Dystopia

This is an old revision of this page, as edited by David Merrill (talk | contribs) at 10:13, 12 March 2002 (moved Atlas Shrugged to Utopia, We and Brave New World to Dystopia). The present address (URL) is a permanent link to this revision, which may differ significantly from the current revision.

A term coined to describe the converse of a Utopia, showing a society considered by the author to be undesirable, for any of a number of reasons.

The term was coined "in the late 18th century" (source: New Oxford Dictionary of English) (by who?) by regarding the name "Utopia" (actually meaning "nowhere") as being derived from "eu-topia", for a place where everything is as it should be, hence the converse "dys-topia" for a place where this is certainly not the case. Often, the difference between a Utopia and a Dystopia is in the author's point of view.

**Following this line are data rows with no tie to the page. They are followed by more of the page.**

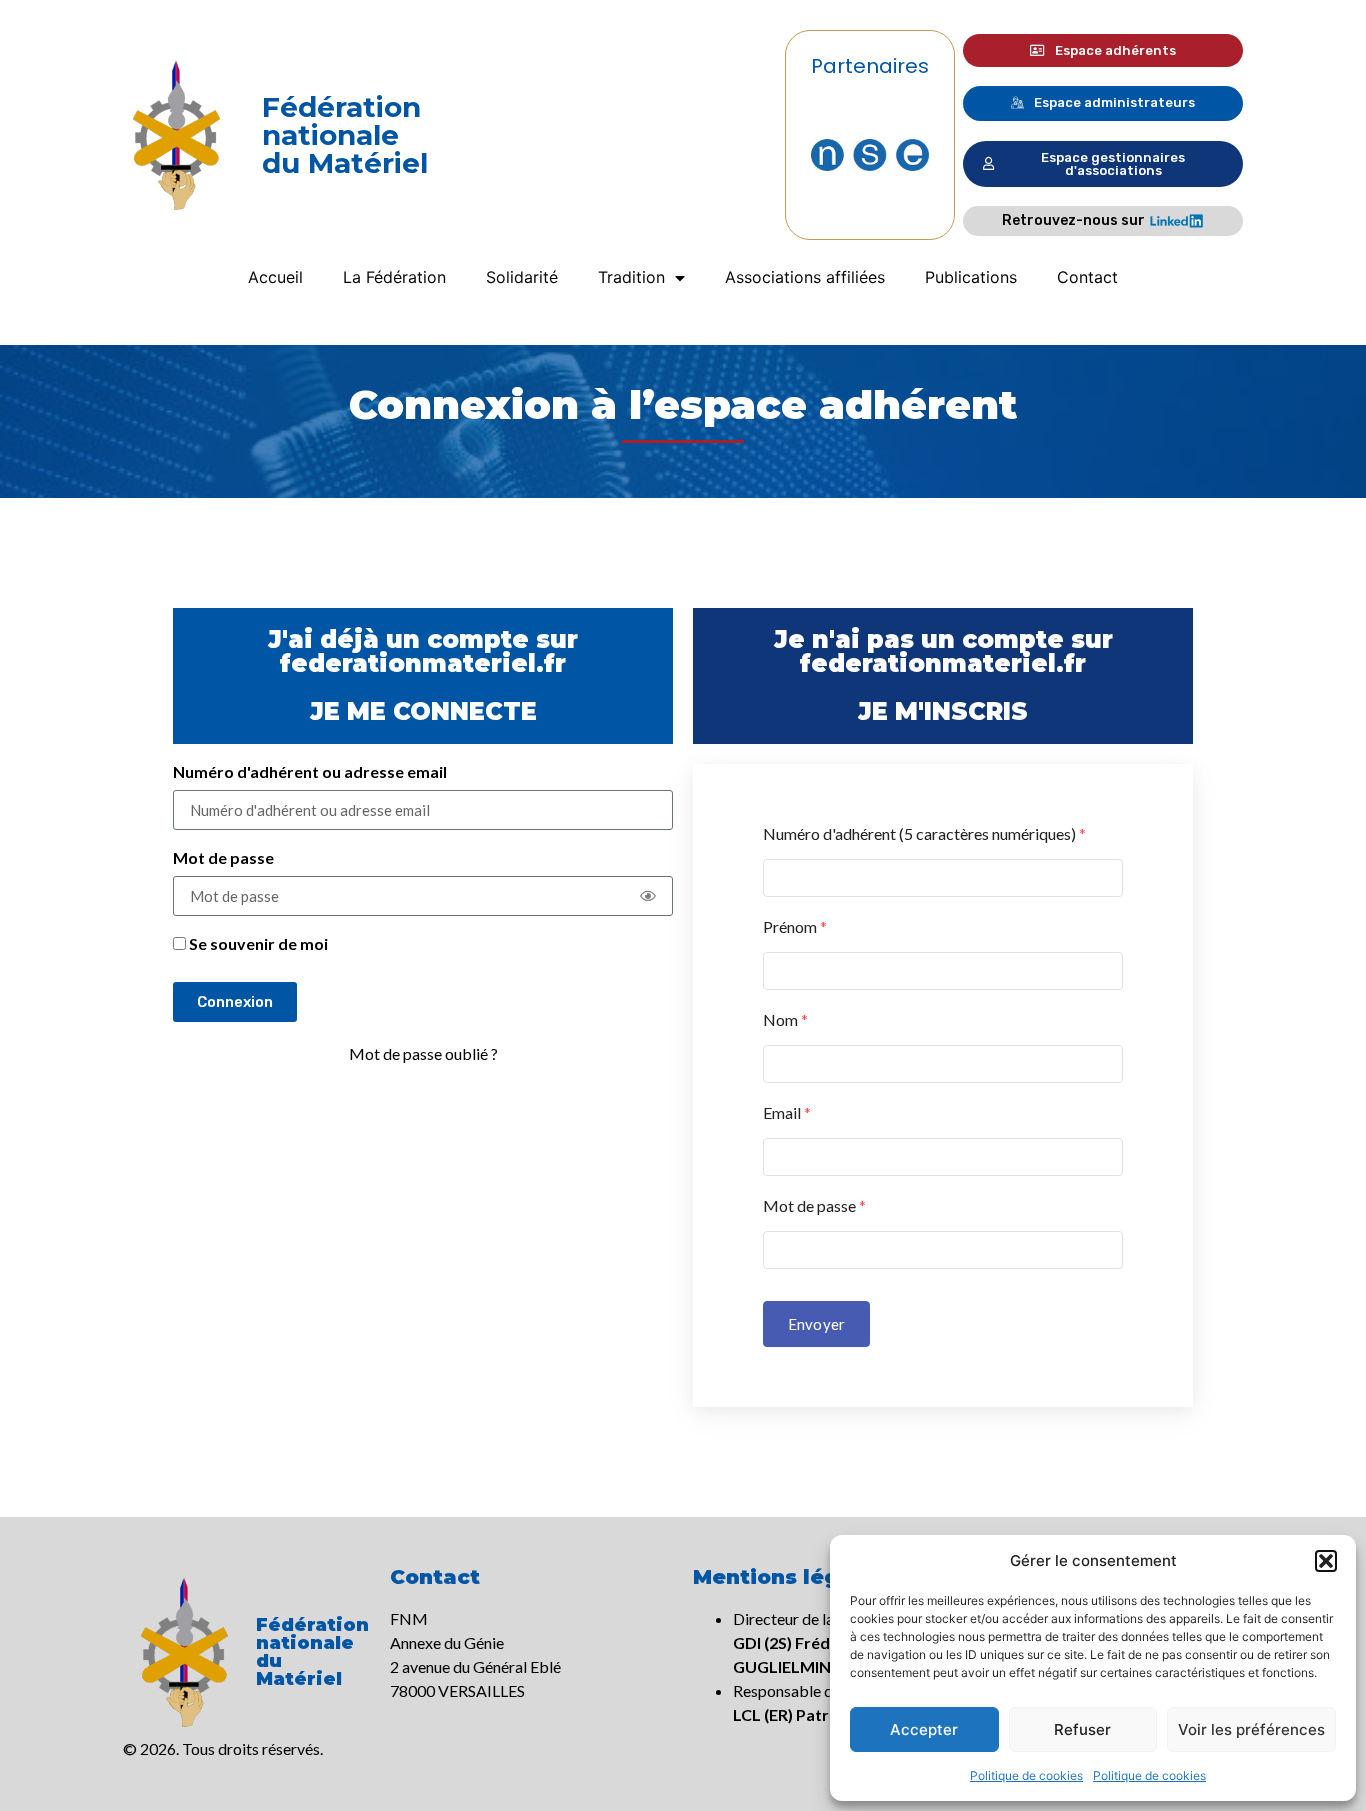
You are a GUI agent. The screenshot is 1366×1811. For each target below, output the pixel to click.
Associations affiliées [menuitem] (805, 277)
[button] (1326, 1561)
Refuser (1082, 1729)
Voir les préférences (1251, 1729)
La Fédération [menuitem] (394, 277)
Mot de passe (223, 858)
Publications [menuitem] (971, 277)
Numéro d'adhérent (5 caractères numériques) (924, 833)
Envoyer (816, 1324)
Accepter (924, 1729)
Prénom (795, 926)
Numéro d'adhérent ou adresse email (310, 772)
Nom (785, 1019)
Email (787, 1112)
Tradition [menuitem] (631, 277)
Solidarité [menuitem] (522, 277)
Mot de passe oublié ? (423, 1053)
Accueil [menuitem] (275, 277)
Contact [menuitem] (1087, 277)
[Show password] (648, 896)
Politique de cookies (1026, 1775)
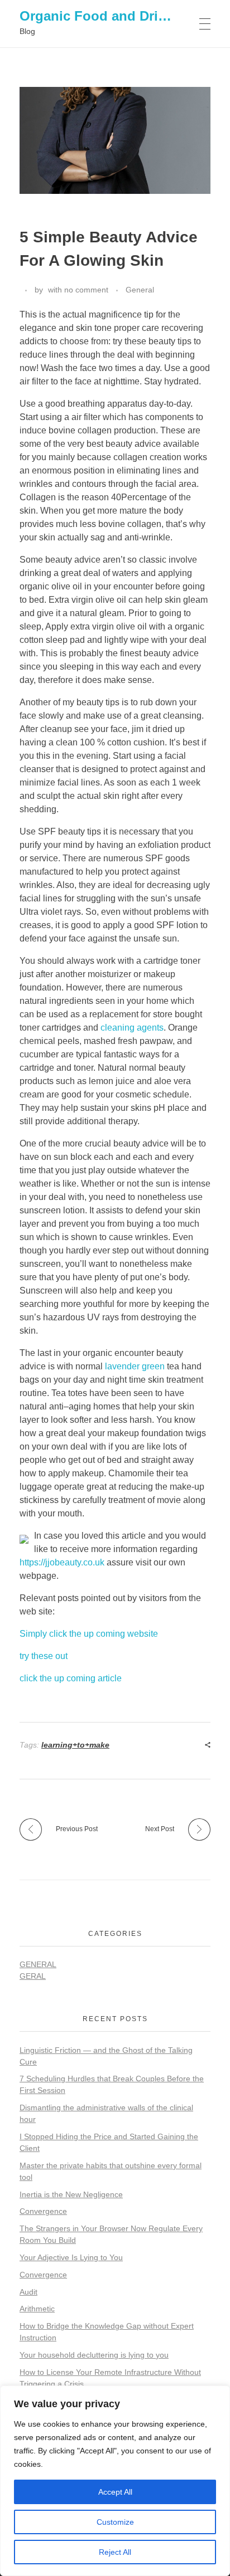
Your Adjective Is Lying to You (71, 2257)
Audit (28, 2291)
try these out (44, 1656)
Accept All (115, 2491)
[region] (115, 2480)
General (140, 289)
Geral (33, 1976)
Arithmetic (37, 2308)
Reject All (115, 2552)
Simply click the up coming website (89, 1633)
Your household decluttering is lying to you (94, 2354)
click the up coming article (71, 1678)
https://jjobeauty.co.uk (62, 1562)
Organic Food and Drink (97, 15)
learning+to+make (75, 1744)
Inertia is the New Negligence (71, 2194)
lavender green (135, 1366)
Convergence (43, 2211)
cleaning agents (132, 1027)
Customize (115, 2522)
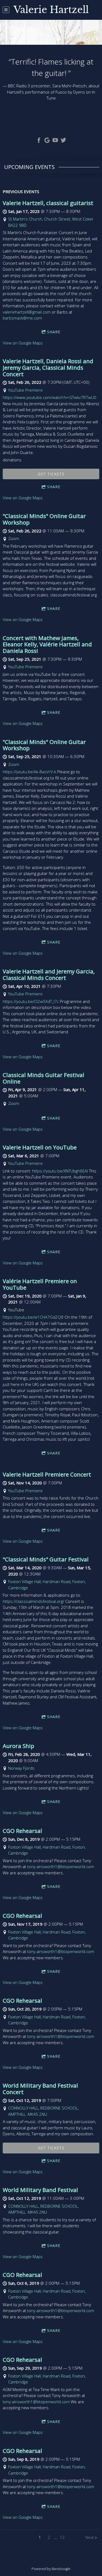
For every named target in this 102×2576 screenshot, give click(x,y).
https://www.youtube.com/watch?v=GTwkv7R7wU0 (49, 397)
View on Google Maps (23, 343)
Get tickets (51, 474)
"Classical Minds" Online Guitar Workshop (44, 519)
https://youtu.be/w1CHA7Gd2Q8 (33, 1317)
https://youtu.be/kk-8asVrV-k (29, 771)
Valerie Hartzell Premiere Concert (47, 1474)
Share (53, 331)
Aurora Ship (18, 1746)
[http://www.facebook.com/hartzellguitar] (39, 141)
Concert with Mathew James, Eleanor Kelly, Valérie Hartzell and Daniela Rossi (47, 644)
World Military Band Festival (40, 2190)
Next (89, 2537)
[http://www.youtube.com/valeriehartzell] (55, 141)
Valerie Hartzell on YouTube (40, 1147)
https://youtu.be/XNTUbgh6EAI (60, 1171)
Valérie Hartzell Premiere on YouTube (40, 1284)
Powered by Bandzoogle (51, 2569)
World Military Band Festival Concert (40, 2089)
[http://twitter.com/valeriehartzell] (63, 141)
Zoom (13, 538)
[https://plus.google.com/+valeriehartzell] (47, 141)
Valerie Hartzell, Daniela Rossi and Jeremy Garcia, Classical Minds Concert (48, 367)
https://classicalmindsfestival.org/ (33, 1601)
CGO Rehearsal (22, 1830)
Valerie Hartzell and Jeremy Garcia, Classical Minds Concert (49, 974)
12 (62, 2537)
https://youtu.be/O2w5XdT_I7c (31, 1001)
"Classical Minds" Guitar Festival (46, 1559)
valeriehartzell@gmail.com (27, 312)
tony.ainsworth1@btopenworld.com (60, 1866)
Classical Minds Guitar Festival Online (43, 1078)
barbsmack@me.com (22, 318)
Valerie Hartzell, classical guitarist (48, 203)
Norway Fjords (21, 1768)
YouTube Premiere (25, 390)
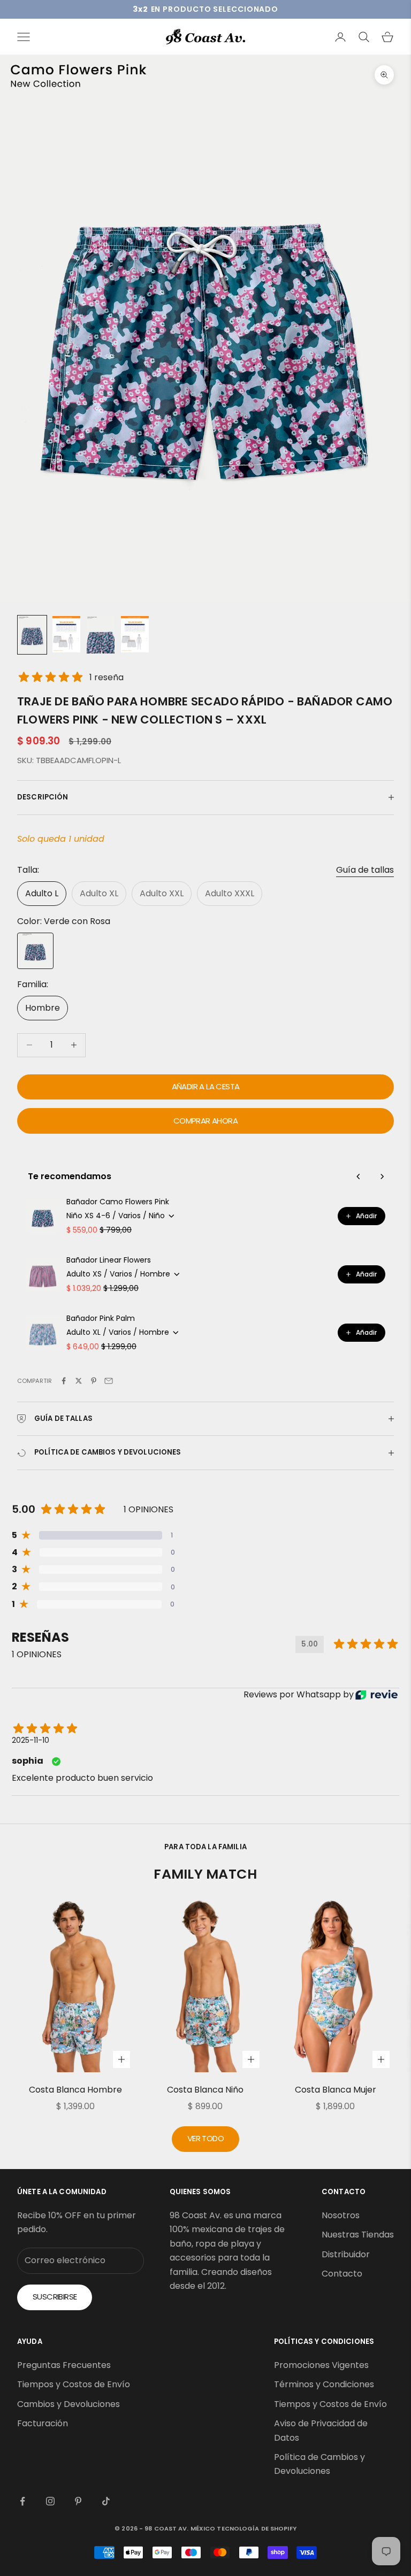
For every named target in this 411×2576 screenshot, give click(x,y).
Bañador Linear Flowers (108, 1260)
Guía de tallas (365, 870)
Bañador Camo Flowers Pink (117, 1201)
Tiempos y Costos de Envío (73, 2384)
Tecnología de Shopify (256, 2528)
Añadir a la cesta (206, 1086)
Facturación (42, 2423)
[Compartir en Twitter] (78, 1381)
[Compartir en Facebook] (63, 1381)
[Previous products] (358, 1176)
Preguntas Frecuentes (64, 2365)
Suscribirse (55, 2296)
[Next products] (382, 1176)
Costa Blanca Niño (205, 2089)
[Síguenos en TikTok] (106, 2501)
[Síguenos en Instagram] (50, 2501)
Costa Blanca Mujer (335, 2089)
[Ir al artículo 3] (66, 634)
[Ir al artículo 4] (101, 634)
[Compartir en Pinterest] (93, 1381)
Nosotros (341, 2215)
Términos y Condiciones (324, 2384)
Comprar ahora (205, 1120)
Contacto (342, 2273)
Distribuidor (346, 2254)
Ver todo (205, 2138)
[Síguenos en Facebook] (22, 2501)
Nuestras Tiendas (358, 2234)
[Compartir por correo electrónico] (108, 1381)
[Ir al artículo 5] (135, 634)
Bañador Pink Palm (100, 1318)
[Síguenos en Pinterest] (78, 2501)
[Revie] (376, 1695)
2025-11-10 (30, 1740)
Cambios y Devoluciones (68, 2404)
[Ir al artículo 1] (32, 634)
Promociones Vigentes (321, 2365)
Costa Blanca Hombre (75, 2089)
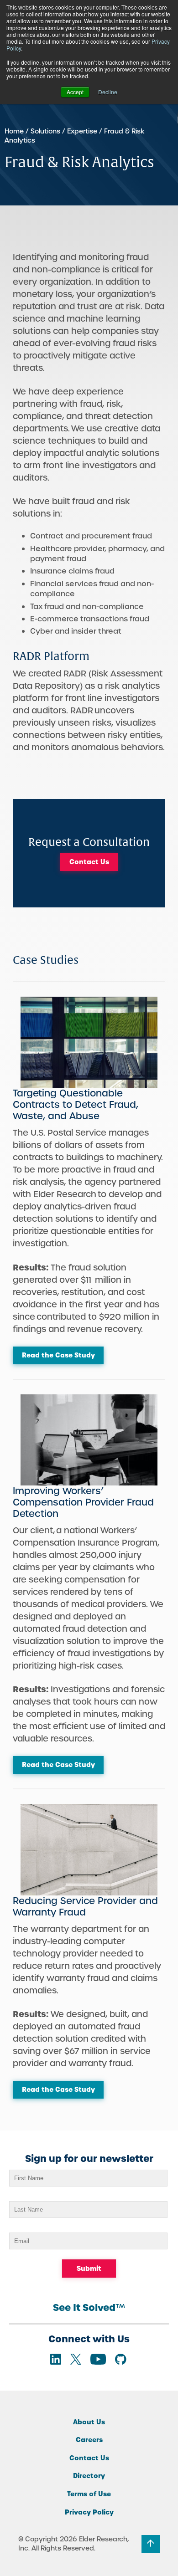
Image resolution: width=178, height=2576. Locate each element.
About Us (89, 2422)
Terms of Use (89, 2494)
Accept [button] (75, 92)
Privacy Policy (89, 2512)
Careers (89, 2439)
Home (14, 131)
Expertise (82, 131)
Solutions (45, 131)
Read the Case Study (58, 1355)
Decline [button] (107, 92)
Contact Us (89, 861)
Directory (89, 2475)
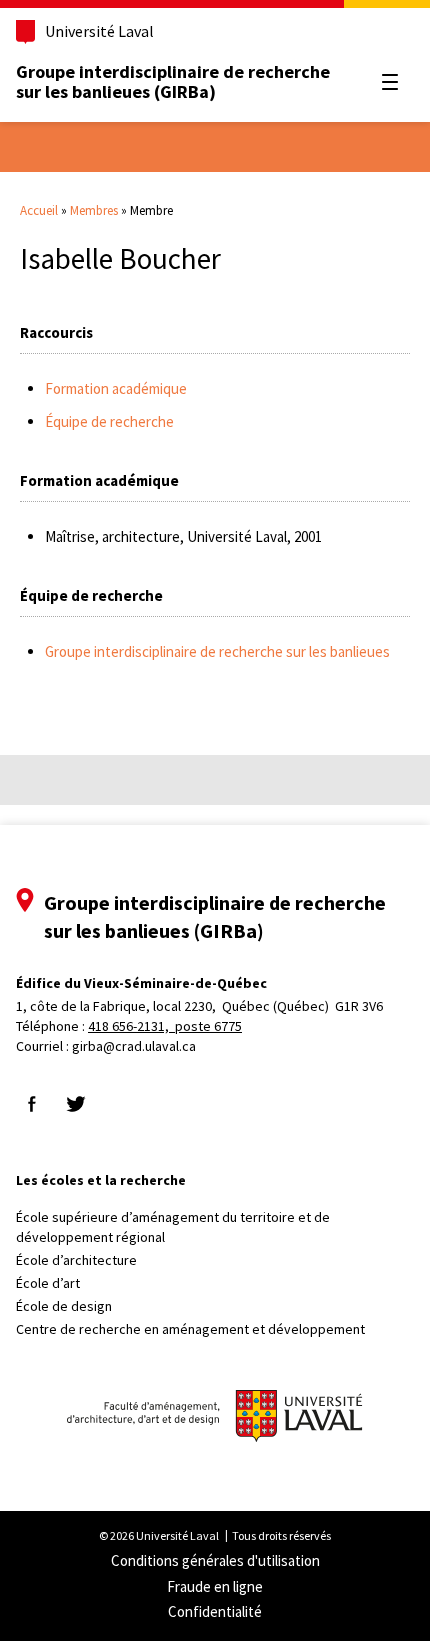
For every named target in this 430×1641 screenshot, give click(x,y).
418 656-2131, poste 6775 (165, 1026)
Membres (94, 210)
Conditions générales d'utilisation (215, 1560)
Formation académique (116, 388)
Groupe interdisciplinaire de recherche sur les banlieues (217, 651)
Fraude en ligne (215, 1586)
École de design (64, 1306)
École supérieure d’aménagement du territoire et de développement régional (173, 1227)
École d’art (48, 1283)
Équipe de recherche (109, 421)
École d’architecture (76, 1260)
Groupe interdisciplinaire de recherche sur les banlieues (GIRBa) (173, 81)
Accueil (39, 210)
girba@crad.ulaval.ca (134, 1046)
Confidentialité (215, 1611)
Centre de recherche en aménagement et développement (190, 1329)
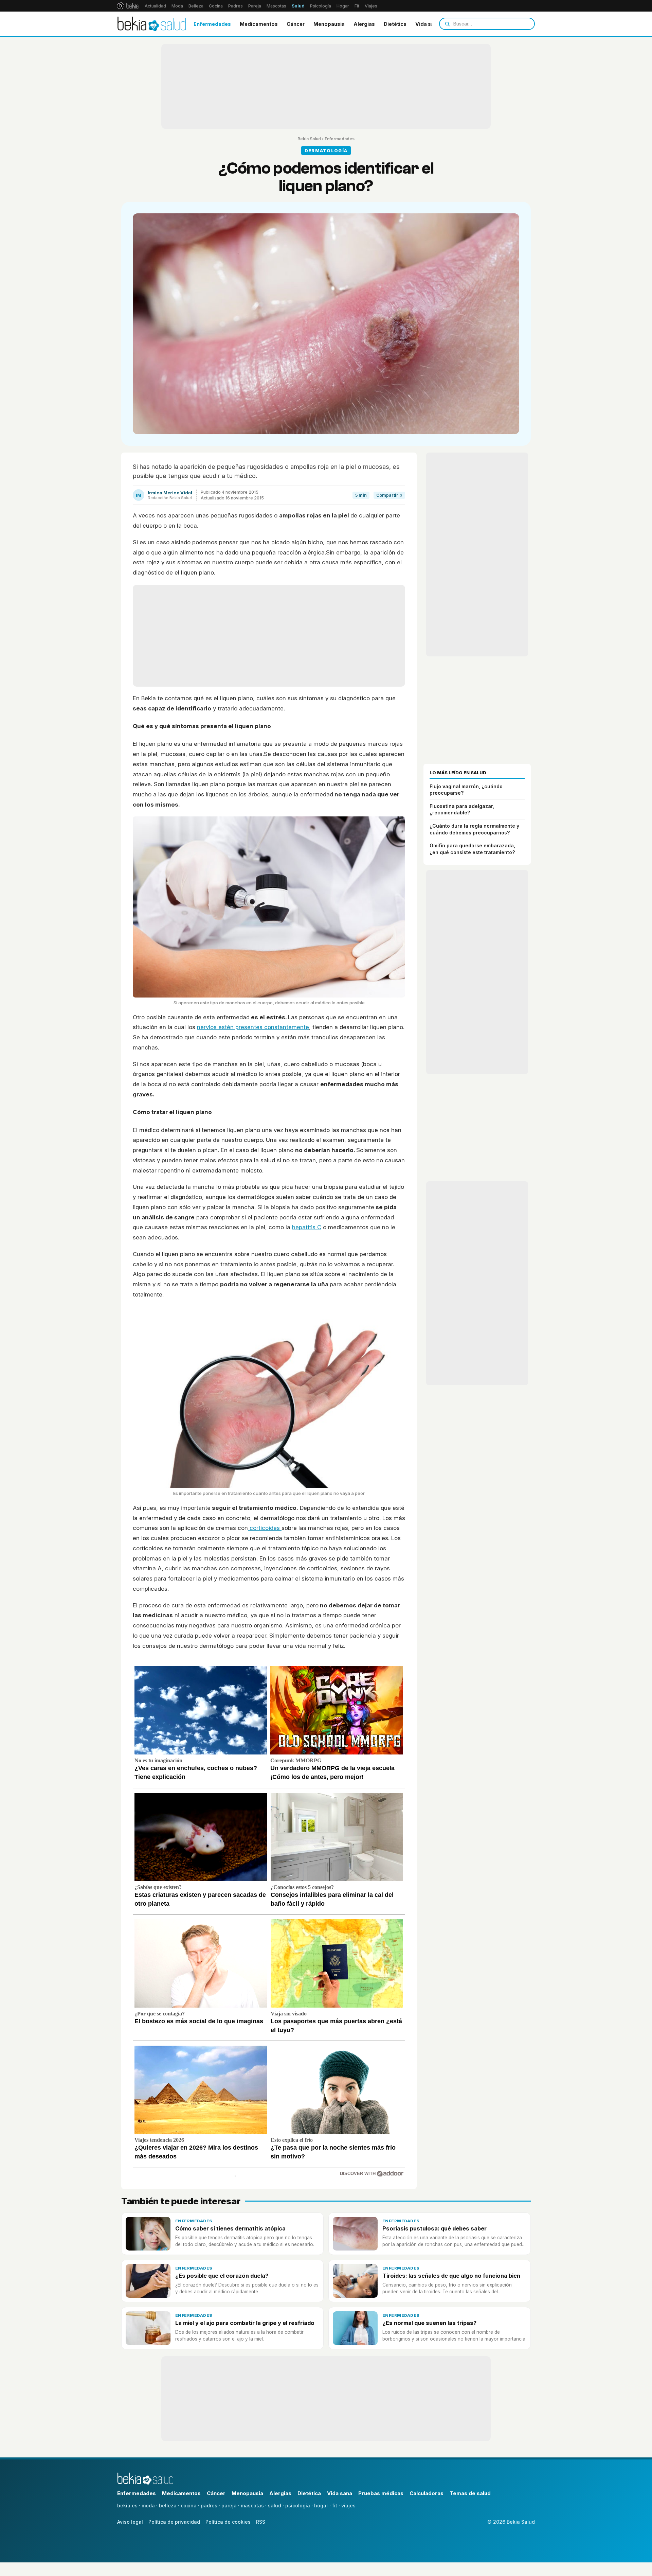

Dystopias are frequently written as warnings, or as satires, showing current trends extrapolated to a nightmarish conclusion. In this, they frequently differ from utopias; utopias have no roots in todays's society, being in some other place or time, or after some major discontinuity in history (e.g. see H.G. Wells' utopias, such as The World Set Free). A dystopia is all too closely connected to current-day society. A considerable number of near-future science fiction stories of the type described as 'cyberpunk' use dystopian settings of a high-technology corporate dominated world where national governments are becoming steadily more irrelevant.